Rumors and Making Meaning

Esther just called me from the Orlando airport to tell me she heard a fascinating rumor: Supposedly, she and I aren’t talking! After I was done laughing out loud, we examined this a little.

We’ve facilitated sessions together at previous year’s STAR conferences, but I’ve been unable to attend last fall’s STAR and this spring’s STAR. So, Esther facilitated the sessions we’d previously done together with other people (with my enthusiastic agreement). I know that when I facilitate with other people, I learn from them, so my facilitation is richer after having practiced with others. I wasn’t worried about the other facilitators taking anything away from me; I hoped other people would enrich the problem-solving technique we taught.

Esther and I are colleagues and good friends. And our relationship (both professional and personal) doesn’t preclude us from entering into relationships with other people. For example, Esther’s working on a new book with Diana Larsen. I’m working on my PM book alone. Who knows what will happen after we write these books? We don’t know. And, I’m not worried. We will be honest with each other about how we work together in the future. (BTW, we’re planning to work together in the future. We’re starting to define the workshops we want to offer once Behind Closed Doors is released.)

Rumors get started when people notice something they don’t expect. People make meaning out of these small and large noticings. Those events can be managers closing the doors to their offices or a consultant missing a conference. If people don’t know why the event has occured, they will make some meaning out of the event.

Because people make meaning out of what they’ve noticed and don’t understand, we recommend that managers (and technical leads) ask for rumors on a regular basis. I’ve been doing this for many years (close to 20, I think), and have learned all kinds of things. Rumors help you hear what people are concerned about, and what meanings they make of it.
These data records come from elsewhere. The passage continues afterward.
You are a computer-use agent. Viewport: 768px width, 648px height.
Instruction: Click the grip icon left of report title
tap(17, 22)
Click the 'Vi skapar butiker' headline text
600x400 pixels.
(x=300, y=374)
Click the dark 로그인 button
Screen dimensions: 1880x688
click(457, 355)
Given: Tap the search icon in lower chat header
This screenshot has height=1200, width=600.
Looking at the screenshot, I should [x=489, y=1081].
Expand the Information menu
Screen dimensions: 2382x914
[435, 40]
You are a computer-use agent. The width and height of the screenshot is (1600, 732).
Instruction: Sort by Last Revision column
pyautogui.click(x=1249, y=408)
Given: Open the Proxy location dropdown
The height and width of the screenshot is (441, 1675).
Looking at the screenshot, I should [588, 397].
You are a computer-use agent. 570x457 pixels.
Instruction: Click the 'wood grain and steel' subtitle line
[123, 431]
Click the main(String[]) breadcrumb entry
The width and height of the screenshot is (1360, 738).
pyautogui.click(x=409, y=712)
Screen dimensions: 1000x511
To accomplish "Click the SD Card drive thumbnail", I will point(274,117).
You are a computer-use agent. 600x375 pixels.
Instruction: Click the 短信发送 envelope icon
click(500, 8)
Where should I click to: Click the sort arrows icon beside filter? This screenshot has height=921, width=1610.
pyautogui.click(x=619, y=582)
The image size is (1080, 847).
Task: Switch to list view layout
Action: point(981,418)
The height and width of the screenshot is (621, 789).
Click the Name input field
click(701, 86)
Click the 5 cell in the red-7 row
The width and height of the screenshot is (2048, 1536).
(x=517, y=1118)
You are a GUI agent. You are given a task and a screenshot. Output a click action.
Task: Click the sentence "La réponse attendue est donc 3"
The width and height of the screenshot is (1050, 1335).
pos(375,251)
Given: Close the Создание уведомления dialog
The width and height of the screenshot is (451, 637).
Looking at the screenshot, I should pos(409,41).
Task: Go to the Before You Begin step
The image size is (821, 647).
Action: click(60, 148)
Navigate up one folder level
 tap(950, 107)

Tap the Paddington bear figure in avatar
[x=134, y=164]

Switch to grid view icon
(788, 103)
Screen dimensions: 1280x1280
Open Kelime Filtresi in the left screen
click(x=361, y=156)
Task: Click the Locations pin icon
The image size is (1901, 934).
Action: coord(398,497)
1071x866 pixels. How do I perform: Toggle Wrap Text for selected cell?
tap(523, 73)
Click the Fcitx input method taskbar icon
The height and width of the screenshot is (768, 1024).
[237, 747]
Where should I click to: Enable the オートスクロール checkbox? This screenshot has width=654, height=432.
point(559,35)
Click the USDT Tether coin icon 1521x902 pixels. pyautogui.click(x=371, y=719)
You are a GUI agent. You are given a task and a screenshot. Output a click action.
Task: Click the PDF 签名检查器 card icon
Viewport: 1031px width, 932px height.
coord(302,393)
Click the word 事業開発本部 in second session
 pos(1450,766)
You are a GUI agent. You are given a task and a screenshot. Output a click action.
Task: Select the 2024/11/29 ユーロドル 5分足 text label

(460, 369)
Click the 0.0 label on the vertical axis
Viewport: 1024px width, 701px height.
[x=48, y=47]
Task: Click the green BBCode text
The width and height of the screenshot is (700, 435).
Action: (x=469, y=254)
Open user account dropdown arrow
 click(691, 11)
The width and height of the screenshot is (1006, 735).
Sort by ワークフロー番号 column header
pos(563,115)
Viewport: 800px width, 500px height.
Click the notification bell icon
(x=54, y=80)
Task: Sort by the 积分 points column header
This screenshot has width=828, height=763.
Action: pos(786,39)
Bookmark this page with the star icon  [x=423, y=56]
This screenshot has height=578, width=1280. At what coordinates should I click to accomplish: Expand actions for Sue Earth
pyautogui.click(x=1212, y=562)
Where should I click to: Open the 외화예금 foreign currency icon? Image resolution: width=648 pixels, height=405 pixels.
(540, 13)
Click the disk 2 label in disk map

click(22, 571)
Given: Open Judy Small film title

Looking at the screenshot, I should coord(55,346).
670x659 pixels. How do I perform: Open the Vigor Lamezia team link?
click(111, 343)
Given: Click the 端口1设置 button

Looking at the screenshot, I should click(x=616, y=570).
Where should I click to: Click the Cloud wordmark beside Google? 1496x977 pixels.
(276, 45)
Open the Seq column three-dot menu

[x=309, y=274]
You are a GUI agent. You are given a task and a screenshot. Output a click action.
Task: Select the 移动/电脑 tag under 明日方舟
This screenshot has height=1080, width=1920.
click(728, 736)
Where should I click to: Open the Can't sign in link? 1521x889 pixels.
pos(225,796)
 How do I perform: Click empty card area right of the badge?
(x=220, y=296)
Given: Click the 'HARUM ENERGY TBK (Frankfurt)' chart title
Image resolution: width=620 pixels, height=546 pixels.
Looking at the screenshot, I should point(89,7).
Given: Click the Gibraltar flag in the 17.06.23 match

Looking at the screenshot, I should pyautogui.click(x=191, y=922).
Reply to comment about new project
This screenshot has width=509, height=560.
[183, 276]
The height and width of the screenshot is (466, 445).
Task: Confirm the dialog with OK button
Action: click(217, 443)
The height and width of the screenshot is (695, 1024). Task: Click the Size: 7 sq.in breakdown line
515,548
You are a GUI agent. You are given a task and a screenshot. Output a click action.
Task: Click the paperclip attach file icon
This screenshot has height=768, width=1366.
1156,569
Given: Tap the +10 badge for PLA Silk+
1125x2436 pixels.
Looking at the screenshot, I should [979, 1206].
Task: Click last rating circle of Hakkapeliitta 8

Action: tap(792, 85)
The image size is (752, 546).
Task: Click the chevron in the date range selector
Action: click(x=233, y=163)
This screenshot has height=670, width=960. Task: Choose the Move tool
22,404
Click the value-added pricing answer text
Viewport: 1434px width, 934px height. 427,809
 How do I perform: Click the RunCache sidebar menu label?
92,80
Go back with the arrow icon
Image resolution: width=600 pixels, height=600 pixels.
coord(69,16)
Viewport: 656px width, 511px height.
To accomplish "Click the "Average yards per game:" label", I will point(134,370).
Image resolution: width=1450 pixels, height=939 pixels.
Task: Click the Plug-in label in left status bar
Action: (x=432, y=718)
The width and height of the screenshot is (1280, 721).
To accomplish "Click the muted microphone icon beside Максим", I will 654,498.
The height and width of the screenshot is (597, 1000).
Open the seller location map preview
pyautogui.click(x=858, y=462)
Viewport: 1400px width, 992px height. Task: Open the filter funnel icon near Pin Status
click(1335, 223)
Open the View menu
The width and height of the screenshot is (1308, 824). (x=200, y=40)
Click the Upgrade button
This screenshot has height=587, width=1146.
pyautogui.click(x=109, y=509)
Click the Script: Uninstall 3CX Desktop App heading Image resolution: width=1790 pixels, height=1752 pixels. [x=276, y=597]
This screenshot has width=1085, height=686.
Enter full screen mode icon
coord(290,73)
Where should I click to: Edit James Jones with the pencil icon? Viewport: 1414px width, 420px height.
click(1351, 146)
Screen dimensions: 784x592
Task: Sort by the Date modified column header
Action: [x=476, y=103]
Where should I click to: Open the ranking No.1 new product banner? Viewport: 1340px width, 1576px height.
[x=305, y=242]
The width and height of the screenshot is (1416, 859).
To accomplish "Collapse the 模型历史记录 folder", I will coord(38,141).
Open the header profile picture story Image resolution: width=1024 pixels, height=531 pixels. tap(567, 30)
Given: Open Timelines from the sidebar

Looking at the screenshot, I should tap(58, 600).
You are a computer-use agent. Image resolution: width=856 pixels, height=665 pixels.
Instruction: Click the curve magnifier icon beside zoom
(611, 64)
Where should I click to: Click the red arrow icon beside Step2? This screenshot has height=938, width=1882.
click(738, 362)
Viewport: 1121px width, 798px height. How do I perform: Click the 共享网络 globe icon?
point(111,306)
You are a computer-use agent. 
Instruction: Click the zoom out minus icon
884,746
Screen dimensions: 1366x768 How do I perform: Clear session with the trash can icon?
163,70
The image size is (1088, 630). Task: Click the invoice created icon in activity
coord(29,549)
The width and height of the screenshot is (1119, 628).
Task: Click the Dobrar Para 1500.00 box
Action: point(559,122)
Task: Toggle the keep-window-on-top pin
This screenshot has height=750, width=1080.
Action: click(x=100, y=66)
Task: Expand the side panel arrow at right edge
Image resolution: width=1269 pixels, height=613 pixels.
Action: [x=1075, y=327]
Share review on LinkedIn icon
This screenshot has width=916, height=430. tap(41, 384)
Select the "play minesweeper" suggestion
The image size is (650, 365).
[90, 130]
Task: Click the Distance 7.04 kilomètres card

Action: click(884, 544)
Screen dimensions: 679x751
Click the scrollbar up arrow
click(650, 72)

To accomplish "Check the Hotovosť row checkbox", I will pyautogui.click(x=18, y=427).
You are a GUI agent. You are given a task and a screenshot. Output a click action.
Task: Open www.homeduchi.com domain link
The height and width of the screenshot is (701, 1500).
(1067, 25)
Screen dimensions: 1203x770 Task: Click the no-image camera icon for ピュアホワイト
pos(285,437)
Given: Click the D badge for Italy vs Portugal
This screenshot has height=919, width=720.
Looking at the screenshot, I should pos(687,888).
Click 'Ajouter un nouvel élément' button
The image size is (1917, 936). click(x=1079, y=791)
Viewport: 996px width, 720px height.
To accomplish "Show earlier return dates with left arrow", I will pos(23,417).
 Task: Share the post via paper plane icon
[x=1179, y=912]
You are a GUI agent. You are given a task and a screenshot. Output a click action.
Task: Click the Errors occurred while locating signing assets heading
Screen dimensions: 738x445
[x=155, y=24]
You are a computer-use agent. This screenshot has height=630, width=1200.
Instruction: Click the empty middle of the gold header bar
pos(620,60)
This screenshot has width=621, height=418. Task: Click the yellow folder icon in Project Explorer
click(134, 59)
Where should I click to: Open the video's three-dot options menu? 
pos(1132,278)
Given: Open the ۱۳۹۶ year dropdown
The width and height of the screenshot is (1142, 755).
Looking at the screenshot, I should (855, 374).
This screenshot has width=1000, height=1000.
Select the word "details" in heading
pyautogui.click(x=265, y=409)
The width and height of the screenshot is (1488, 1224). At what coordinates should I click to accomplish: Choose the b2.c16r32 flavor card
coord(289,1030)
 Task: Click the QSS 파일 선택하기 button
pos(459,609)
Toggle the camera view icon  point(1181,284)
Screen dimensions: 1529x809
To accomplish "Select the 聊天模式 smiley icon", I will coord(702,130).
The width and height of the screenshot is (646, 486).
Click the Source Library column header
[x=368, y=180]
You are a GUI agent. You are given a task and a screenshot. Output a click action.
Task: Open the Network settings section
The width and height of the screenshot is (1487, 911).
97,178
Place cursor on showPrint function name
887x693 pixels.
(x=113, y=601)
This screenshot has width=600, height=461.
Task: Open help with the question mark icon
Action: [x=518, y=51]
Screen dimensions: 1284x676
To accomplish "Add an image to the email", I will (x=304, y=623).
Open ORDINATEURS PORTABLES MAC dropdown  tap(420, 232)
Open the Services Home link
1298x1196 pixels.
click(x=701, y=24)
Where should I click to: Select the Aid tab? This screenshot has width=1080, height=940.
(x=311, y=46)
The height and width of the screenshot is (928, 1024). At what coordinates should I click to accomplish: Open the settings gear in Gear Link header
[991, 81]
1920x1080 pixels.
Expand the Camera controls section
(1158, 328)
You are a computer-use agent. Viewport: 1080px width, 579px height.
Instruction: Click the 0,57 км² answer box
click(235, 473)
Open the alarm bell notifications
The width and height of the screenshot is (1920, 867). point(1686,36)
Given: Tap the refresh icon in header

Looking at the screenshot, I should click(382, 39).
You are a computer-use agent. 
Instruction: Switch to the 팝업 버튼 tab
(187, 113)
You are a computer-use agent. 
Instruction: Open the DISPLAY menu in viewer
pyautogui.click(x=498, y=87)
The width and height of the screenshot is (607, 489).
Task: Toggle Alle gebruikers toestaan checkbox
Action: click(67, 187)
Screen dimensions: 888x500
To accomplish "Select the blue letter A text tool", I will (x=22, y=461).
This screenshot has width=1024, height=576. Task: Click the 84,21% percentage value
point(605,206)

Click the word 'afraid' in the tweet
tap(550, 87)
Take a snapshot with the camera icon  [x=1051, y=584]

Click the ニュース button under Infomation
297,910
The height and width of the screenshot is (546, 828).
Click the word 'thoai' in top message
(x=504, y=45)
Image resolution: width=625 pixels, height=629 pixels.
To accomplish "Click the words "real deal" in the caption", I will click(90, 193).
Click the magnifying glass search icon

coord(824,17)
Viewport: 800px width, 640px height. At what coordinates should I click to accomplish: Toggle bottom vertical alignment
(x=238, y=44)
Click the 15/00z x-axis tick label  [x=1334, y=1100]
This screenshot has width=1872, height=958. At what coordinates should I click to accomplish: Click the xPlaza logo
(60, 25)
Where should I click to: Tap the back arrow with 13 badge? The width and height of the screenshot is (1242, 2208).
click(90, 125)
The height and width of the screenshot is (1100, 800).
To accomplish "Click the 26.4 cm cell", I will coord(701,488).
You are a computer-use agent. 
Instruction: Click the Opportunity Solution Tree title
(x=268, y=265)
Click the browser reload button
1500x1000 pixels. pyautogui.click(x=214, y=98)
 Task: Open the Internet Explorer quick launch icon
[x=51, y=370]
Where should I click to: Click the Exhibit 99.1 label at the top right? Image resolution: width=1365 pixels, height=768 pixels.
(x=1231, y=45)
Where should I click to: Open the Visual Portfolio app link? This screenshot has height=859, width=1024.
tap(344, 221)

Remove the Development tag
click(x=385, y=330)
People generally put the worst possible interpretation on what they notice.

I’m honored that at least one person noticed I wasn’t at the conference and was concerned enought to make meaning out of it. My absence from the conference was just a case of bad timing. But if you’re not asking for rumors on a regular basis, you’re allowing people to notice things that may seem out of the ordinary or threatening, and allowing them to make some meaning out of the “facts” that they see. People don’t know that they’re missing some vital piece of information; they will make meaning out of what they do see.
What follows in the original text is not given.